Johnson el hablador escribió: “El ocioso es siempre inquisitivo y con frecuencia retentivo”. No ignoró la diligencia del ocioso, “rápida e impetuosa” cuando se presenta; pero tales “ejercicios diligentes del intelecto no pueden ser frecuentes, y además reciben con gusto cualquier ayuda que les permita hacerlo bien sin demasiado esfuerzo”. La de Stevenson es de hecho una apología de Johnson, un desarrollo posromántico de su línea de pensamiento. Y subraya algo que parece lugar común, sin serlo, desafortunadamente: “Las cosas que se hacen por gusto son más beneficiosas que las que se hacen por obligación”. ¿Por que no darnos el gusto de darnos el gusto? Si observamos a una de esas personas en afanosa actividad, encontramos que “va sembrando prisa y cosechando dispepsia, ha invertido un gran capital de actividad y como interés recibe una desazón nerviosa”, hasta convertirse en “un gran tormento para quienes le rodean”.

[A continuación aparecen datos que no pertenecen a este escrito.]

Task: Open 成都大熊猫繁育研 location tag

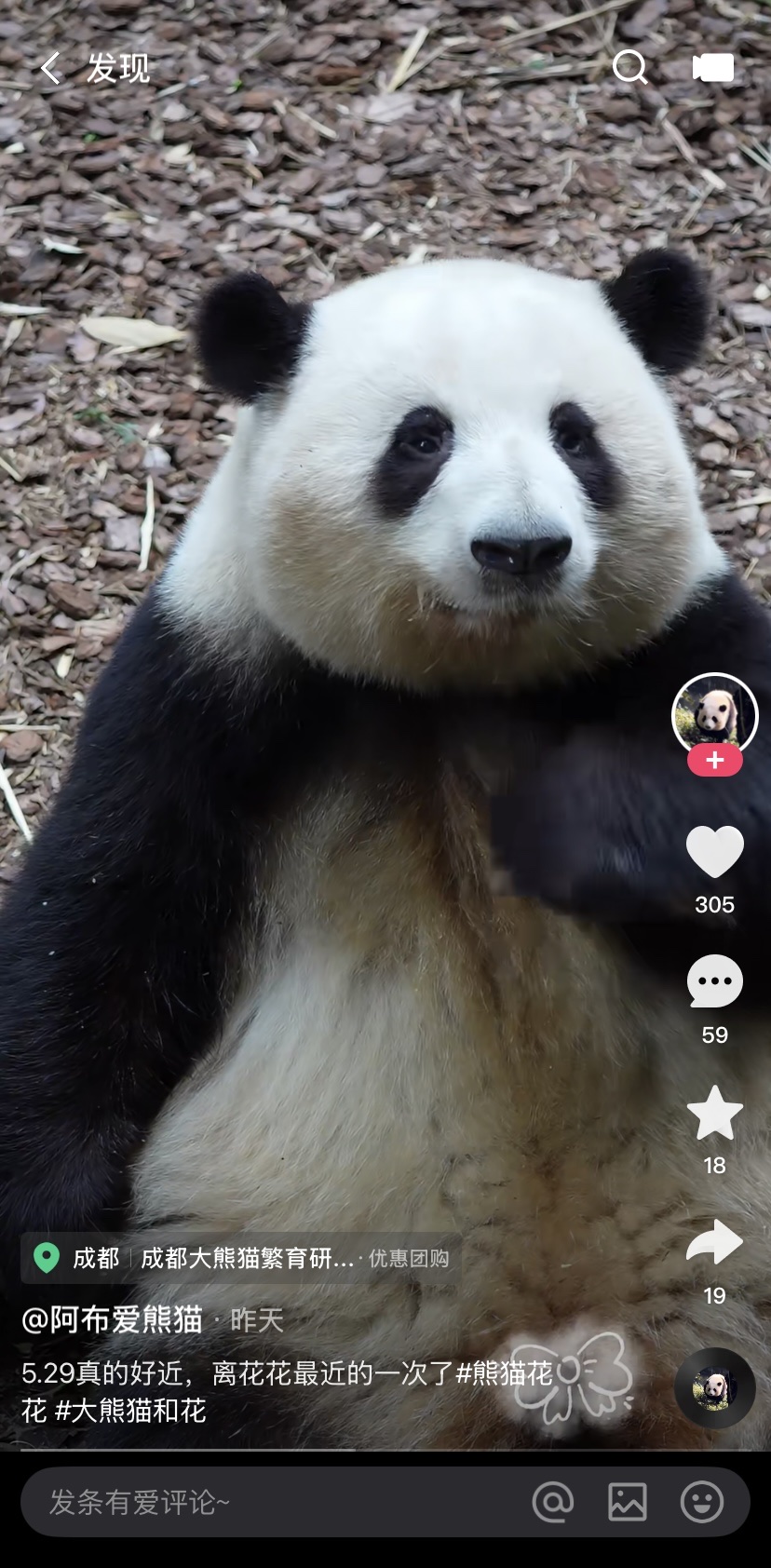Action: tap(247, 1259)
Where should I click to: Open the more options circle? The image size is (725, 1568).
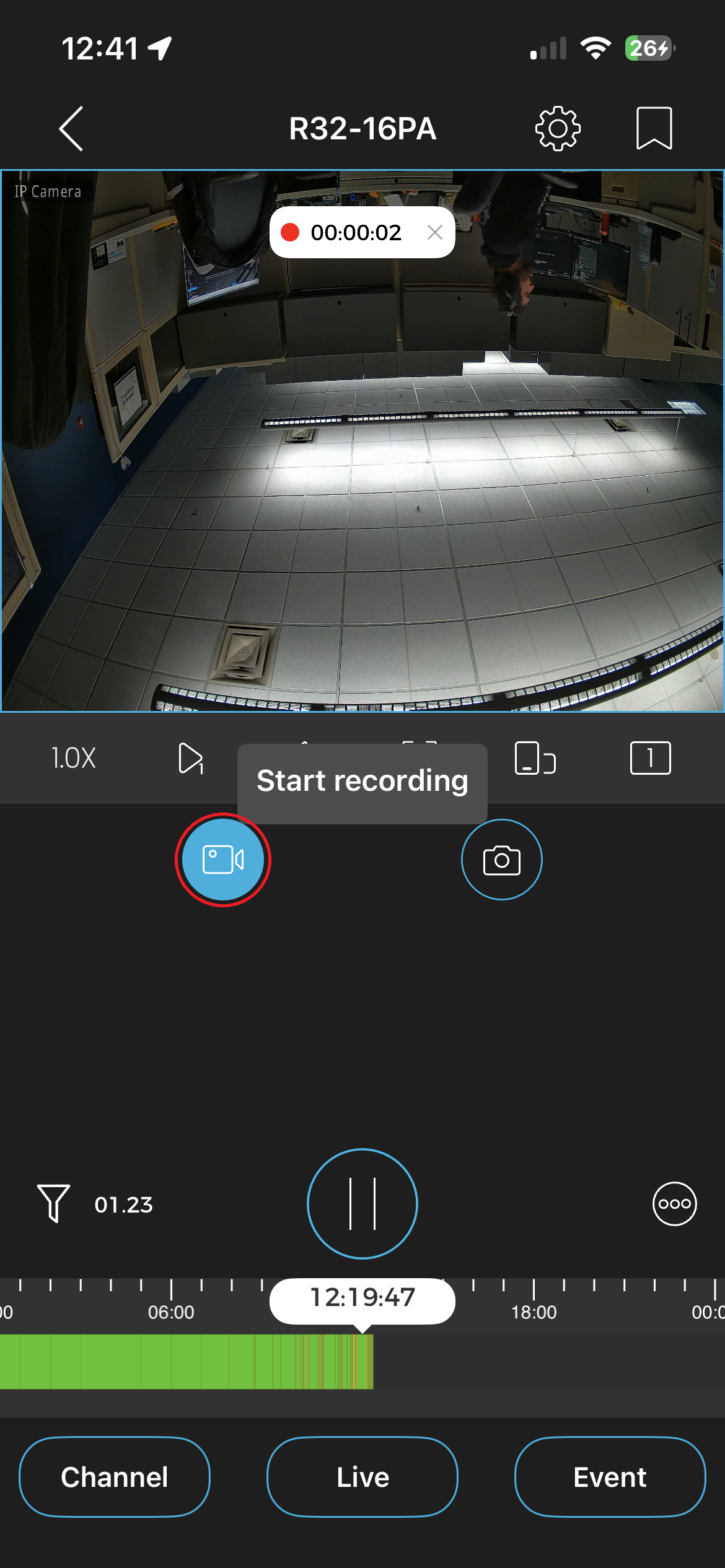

En cuanto a la marginalidad impuesta por los ocupados a los que no lo están, Stevenson recuerda cómo los de una profesión suelen despreciar a los que practican otra (los físicos a los abogados, etcétera), mas en lo que es casi un complot, “los de todas las profesiones están de acuerdo en menospreciar a los que no tienen ninguna”. De ahí que una proliferación de ociosos en rebeldía parezca una alternativa para detener la peligrosísima locura del capital y lograr un verdadero cambio social, por demás urgente.
En la modernidad, alerta Hannah Arendt, “la contemplación se vació de significado”. La “inversión” de la época moderna consistió “en elevar la acción al rango de considerarla como el estado mayor del ser humano, como si en adelante la acción fuera el significado último” para interpretar la contemplación. Y la filosofía quedó degradada como nunca antes.